Goal of the exercise -
Lay out the items, starting at the line that contains "Identify the click" and ending at the line that contains "Find More Boutiques", as a Markdown table with the columns n and Line, one row per line, blank lines omitted.
-- Begin Records shown --
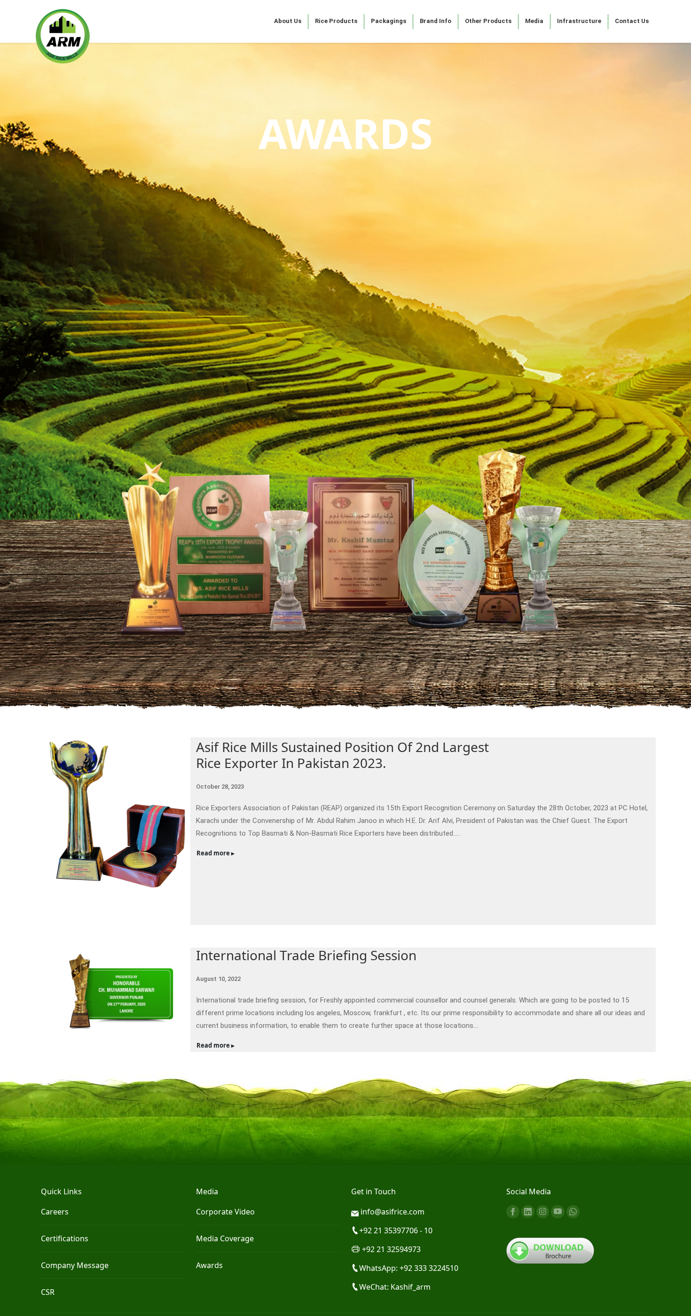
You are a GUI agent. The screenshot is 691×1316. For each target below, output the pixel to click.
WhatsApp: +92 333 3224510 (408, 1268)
-- End Records shown --
-- Begin Records shown --
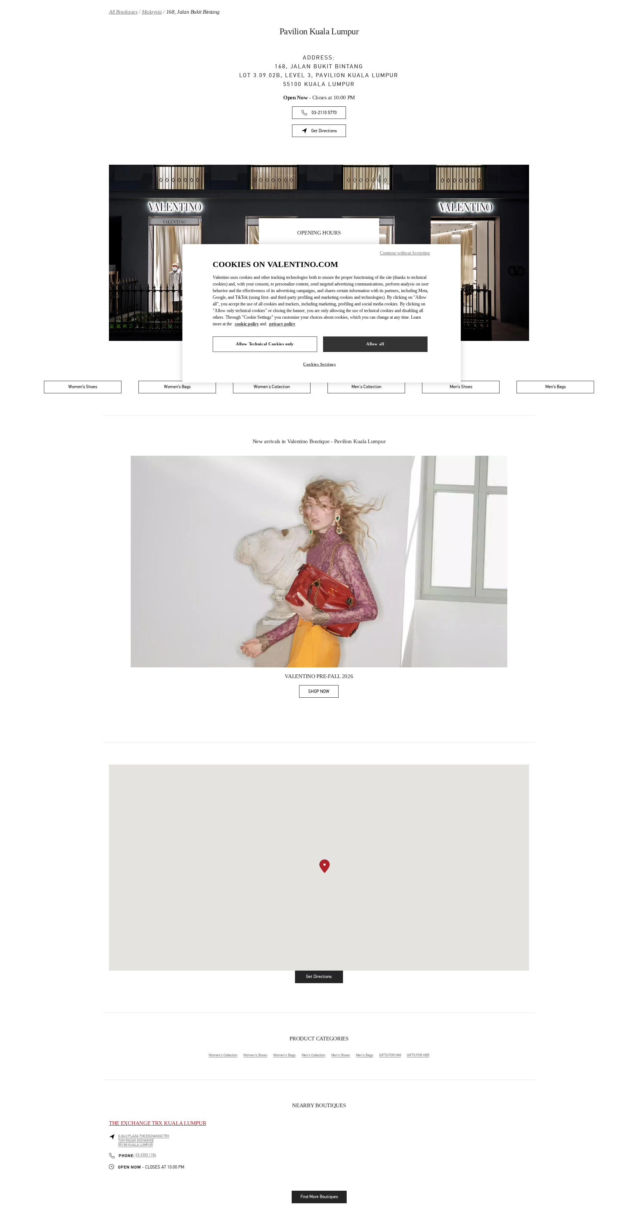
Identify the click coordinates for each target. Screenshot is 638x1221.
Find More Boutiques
-- End Records shown --
-- Begin Records shown --
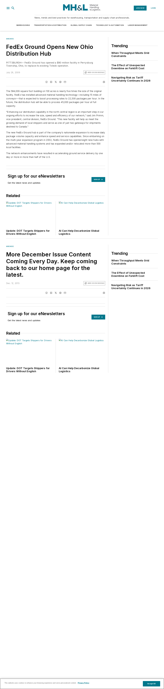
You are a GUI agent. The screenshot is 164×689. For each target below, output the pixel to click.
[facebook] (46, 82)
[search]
-- End Records shown --
Final result -
| n | Line |
|---|---|
| 1 | Identify the click coordinates for each target. Screenshot is 638x1221. |
| 2 | Find More Boutiques |